8 yrs in and I can feel progress. This is absolutely ONLY for scaredy pusses - rock gods please scroll on by as there is nothing to see here.
I had a day fighting Stanage diffs on Sunday, finished a pals lead then on my lead panicked like a demented octopus, sticking all my limbs into any available crack! Whilst demented octopus is unlikely to catch on, given I could neither see anything below my elbows or actually move, these days I could have a word with myself, swear a lot and then carry on. In a world of mind boggling grades that hardly sounds amazing but it is, it amazes me. I've cried and frozen on a wide variety of rock, I've retched whilst stuck fast atop a sport climb, attracted crowds wondering why anyone that scared would have set sail in the first place, if climbing is 90% head game I should have quit - maybe I would have done if I hadn't spawned a child mad keen.

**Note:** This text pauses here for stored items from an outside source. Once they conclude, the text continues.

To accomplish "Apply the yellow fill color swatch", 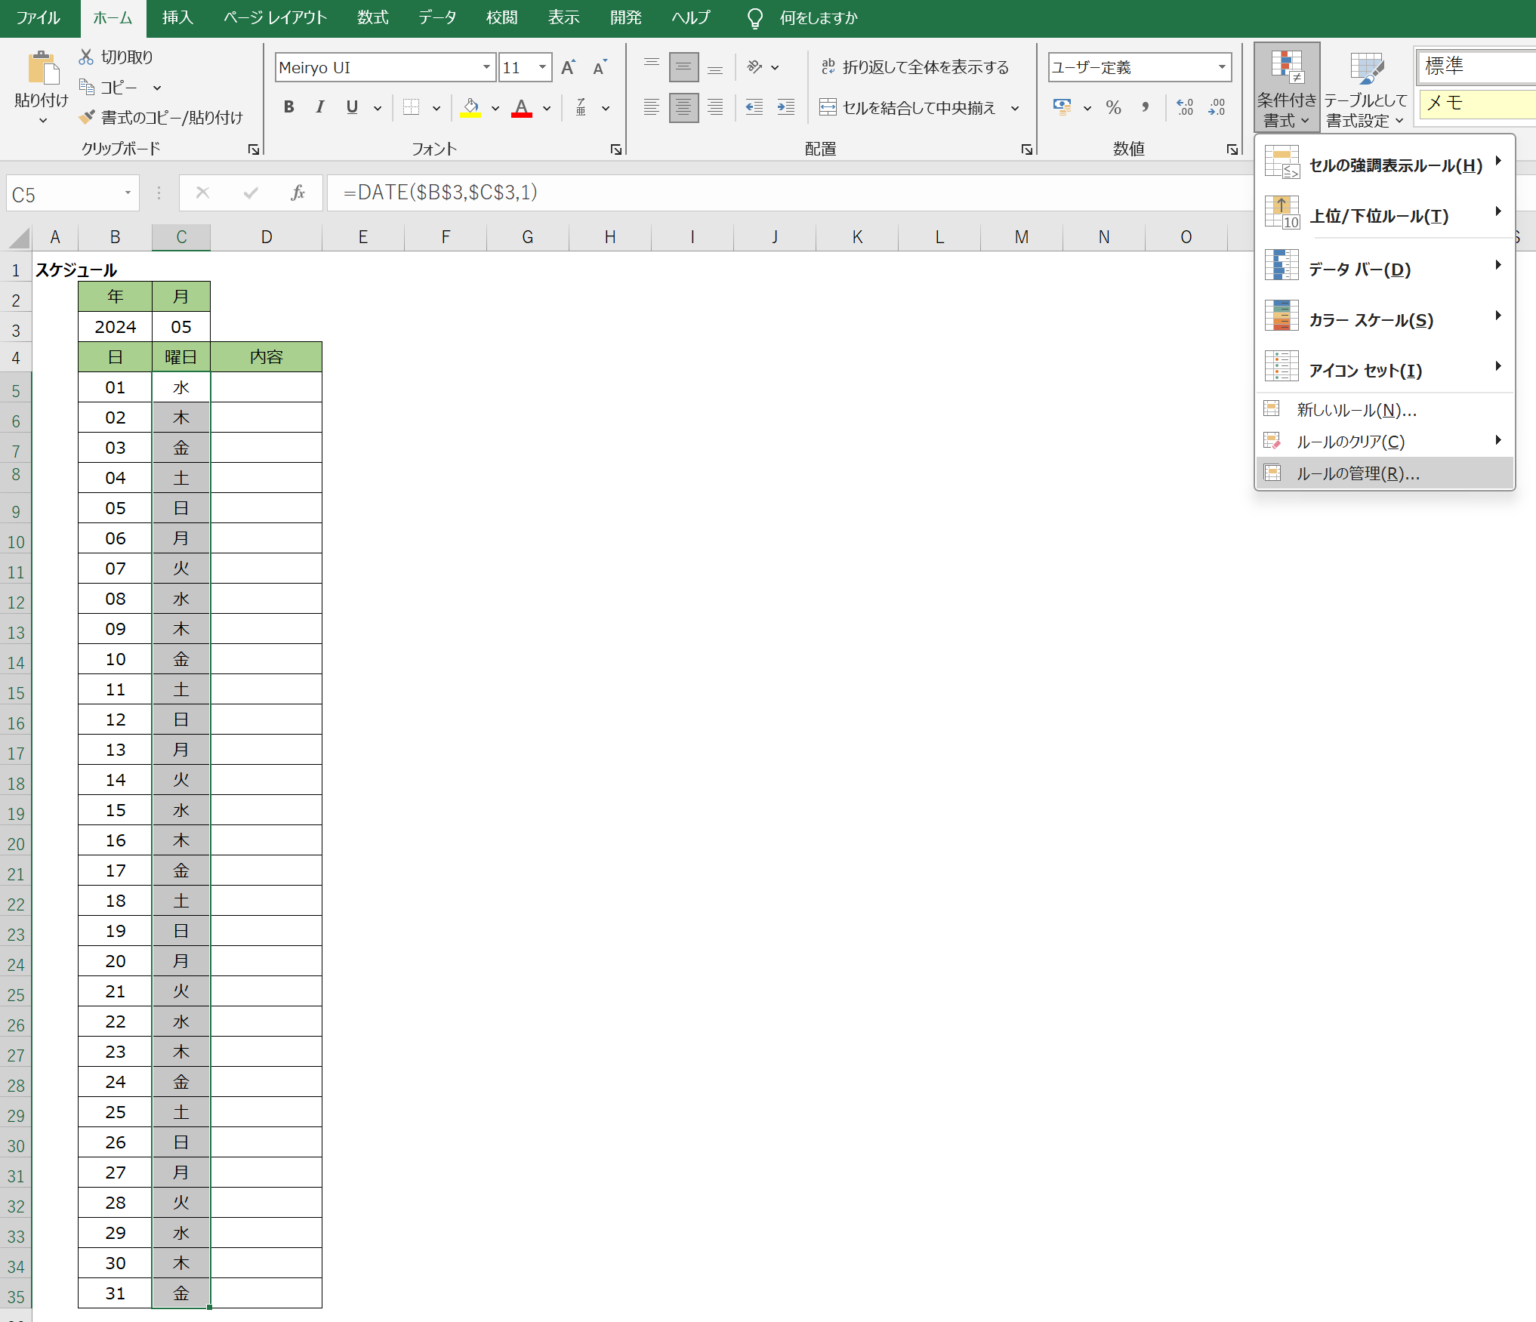I will (x=471, y=107).
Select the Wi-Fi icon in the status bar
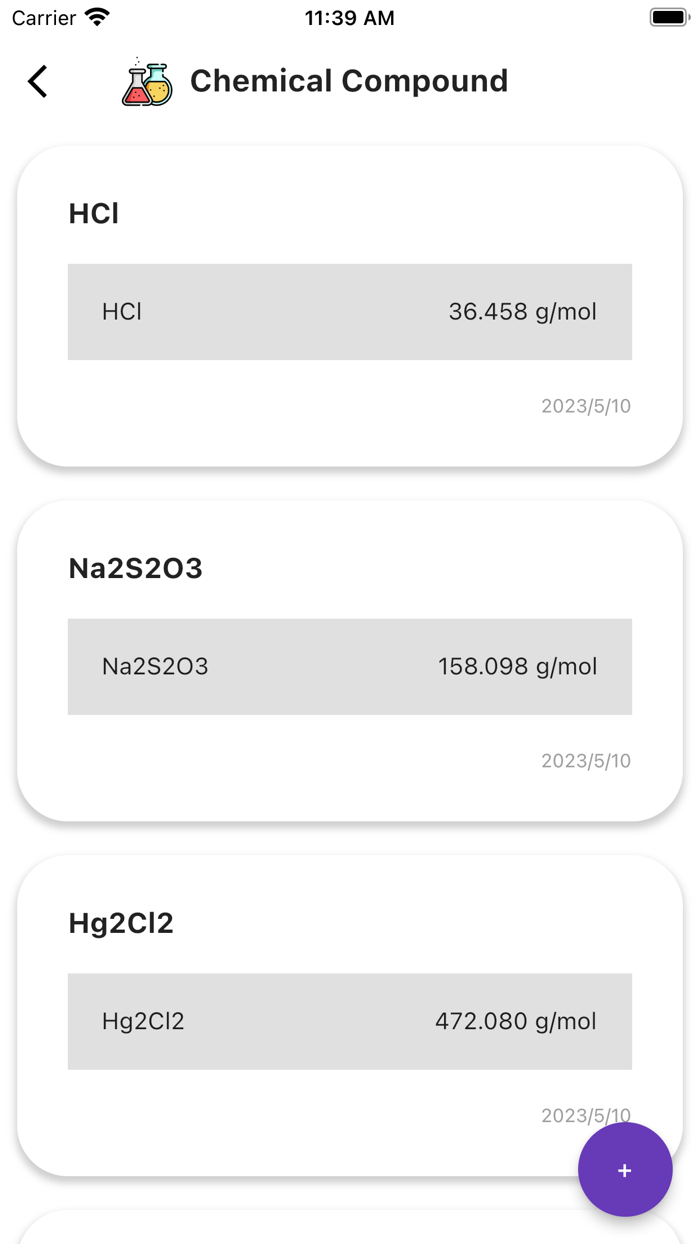This screenshot has width=700, height=1244. (97, 16)
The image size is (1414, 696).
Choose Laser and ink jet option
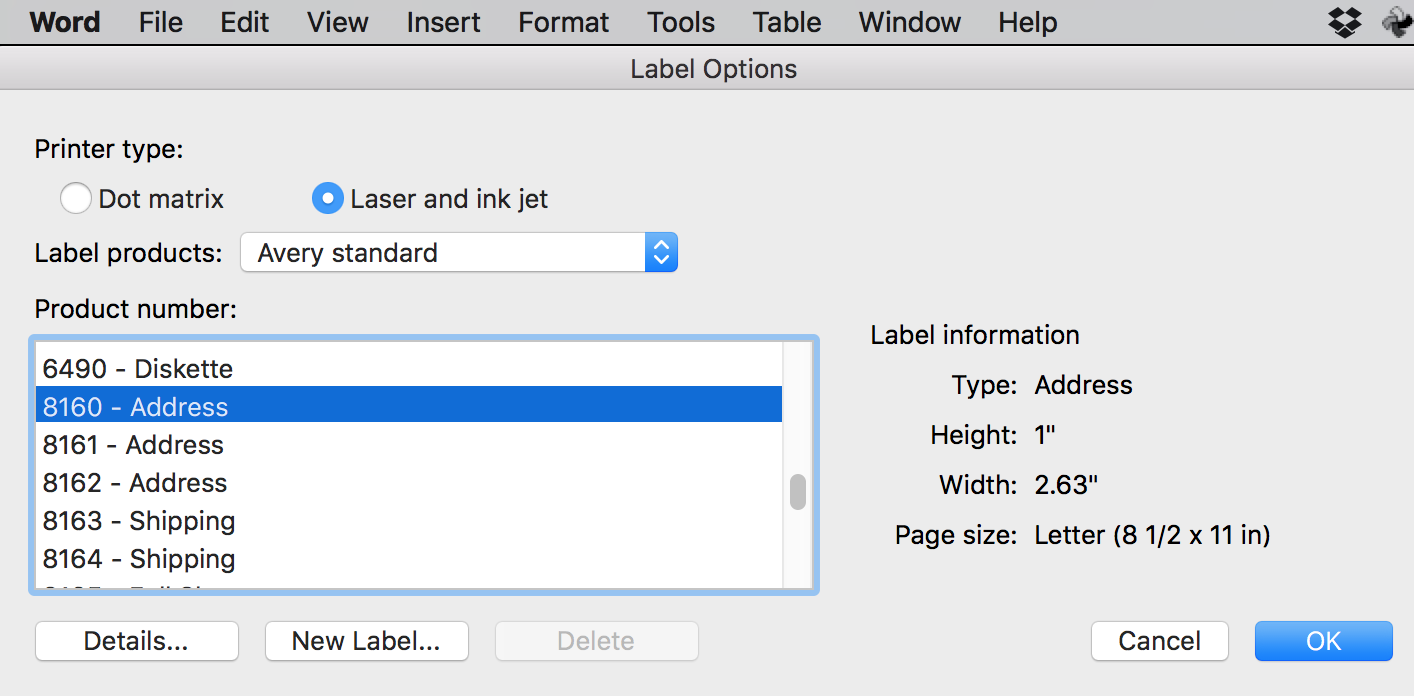[328, 199]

7 years ago, if invited outside I would give fair warning 'I'm rubbish, you will be both disappointed and frustrated', mostly people took heed but thankfully some climbers are stubborn and like a challenge. For 2 yrs I just seconded, badly and with much counselling. By yr 3 (I think) I started to lead and realised as I was terrified anyway it was less different than for people operating logically - and it involved TOYS!
I developed a fine climbing rack with a little help from pals, it's a scared person's rack, it has something for everything and I take all of it - always.

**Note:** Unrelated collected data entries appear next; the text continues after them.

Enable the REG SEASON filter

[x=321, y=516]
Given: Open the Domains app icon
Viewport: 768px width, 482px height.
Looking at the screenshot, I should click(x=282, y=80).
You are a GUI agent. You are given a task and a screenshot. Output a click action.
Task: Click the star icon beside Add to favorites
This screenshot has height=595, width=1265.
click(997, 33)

Eventually I had some good days outdoors as opposed to the same predictable groundhog day. I stopped thinking I should give up. I'm not sure when but I was eventually able to fall off on a top rope (HUGE milestone!), a few years later I could be lowered off (I remember someone remarking on my courage finishing climbs years earlier - they did not grasp that I had no choice as I was too scared to go down on a rope!).

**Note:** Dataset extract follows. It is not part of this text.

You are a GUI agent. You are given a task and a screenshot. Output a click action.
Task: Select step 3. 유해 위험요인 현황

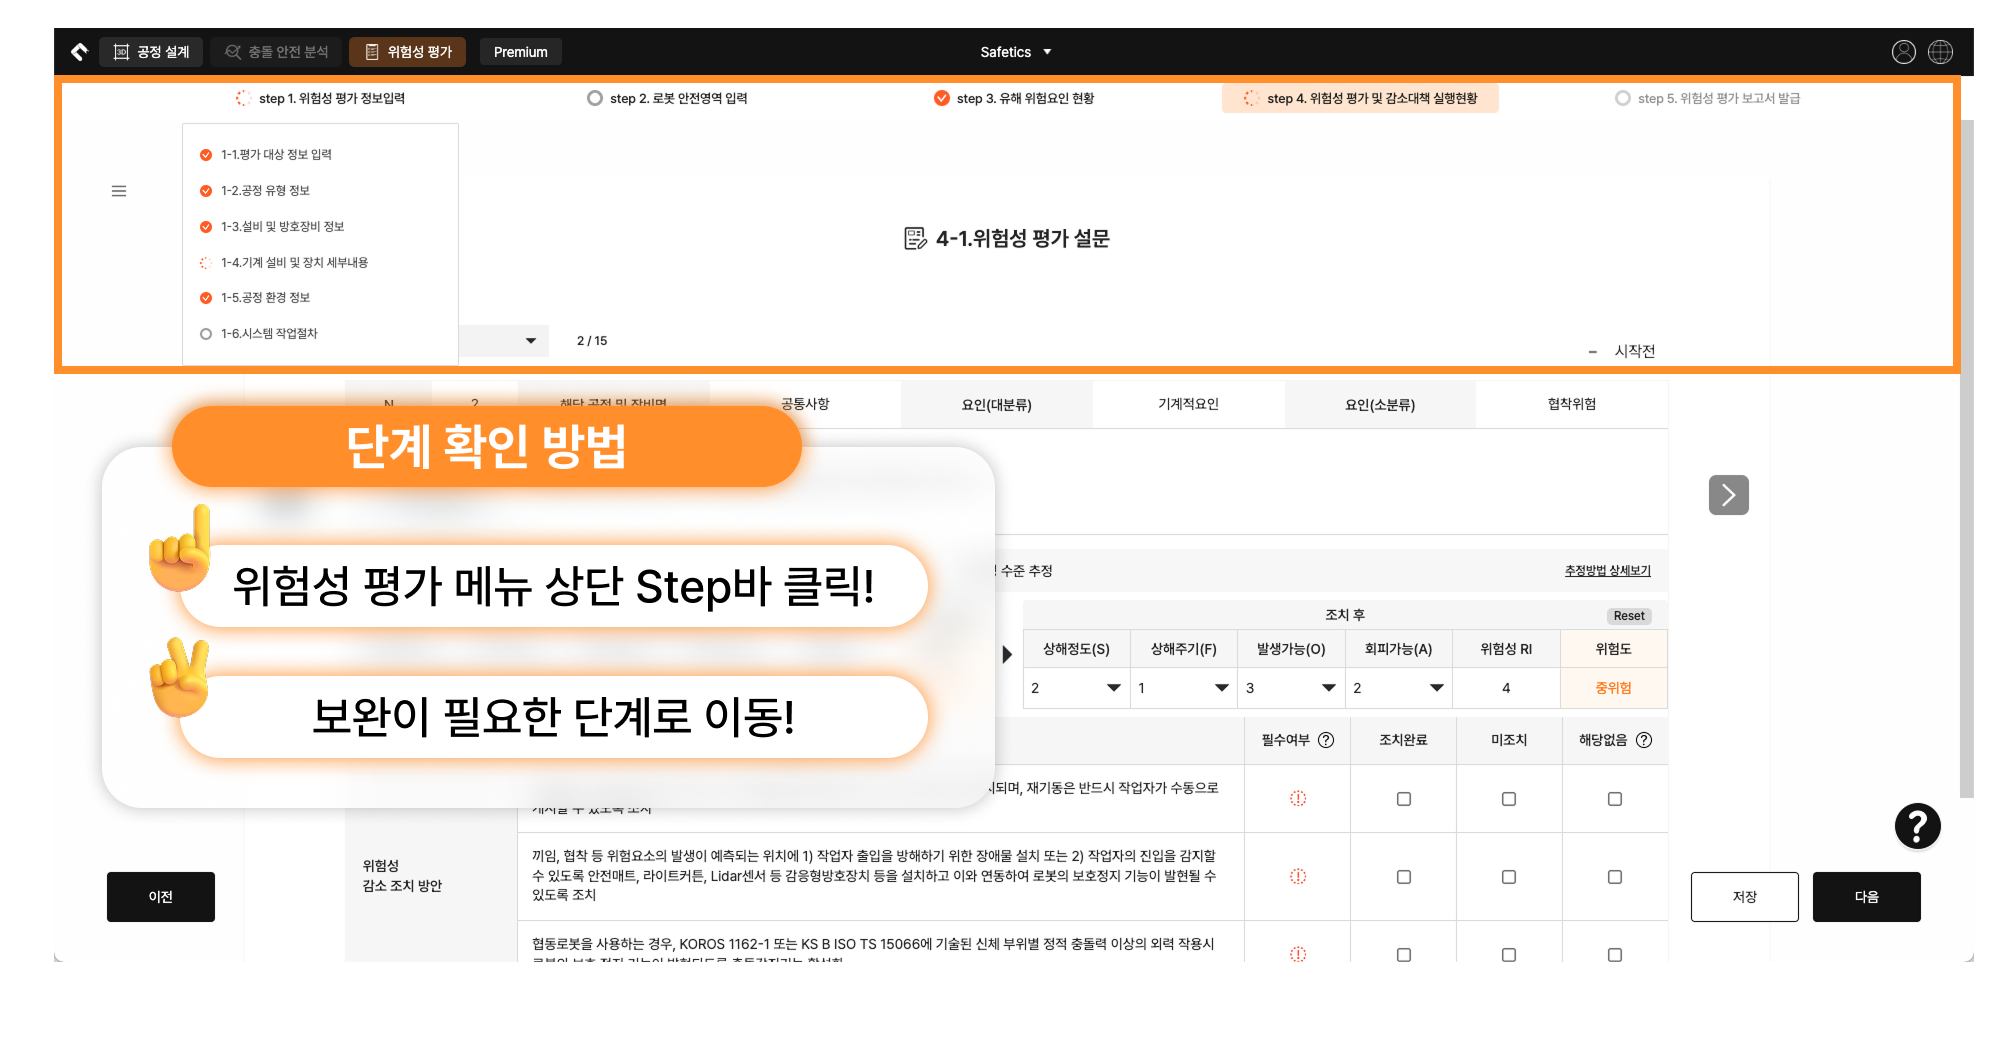coord(1014,98)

I found a niche, a patient (and quite good) belayer, this saw me out and about in a climbing crew and it meant I could pay back patience given me. And I have kept leading.
I've led a few HVDs and even looked seriously at a severe the other day (obviously not at stanage where Diffs were mocking me!).
Most of all I love outdoor trad now, and silly nights outdoor bouldering. I love it so much more than indoor, I feel at home belaying up every tom dick and harry who wants my rope after a lead. Grades mean nothing because I know when I have won a battle I would have lost 5 yrs ago, even if it is just getting my poop together after gong demented octopus on a diff!
If I had to choose between starting the way I started or being good, being able to retain some dignity, then (and now when I'm scared enough) I would want to be good but now, almost all the time, even on a not so good day I wouldn't swap because I feel so bloody happy every time I manage to step above my gear, I feel every molecule of pleasure moving round an arete, my day is made with a canny tricam placement. I love climbing, I love rock, especially gritstone. And I want to spend more time at Stanage.
Hopefully someone out there gets something from reading this. There are so many really cool people here and brilliant climbers - I've written it because I'd have wanted t read it 8 yrs ago.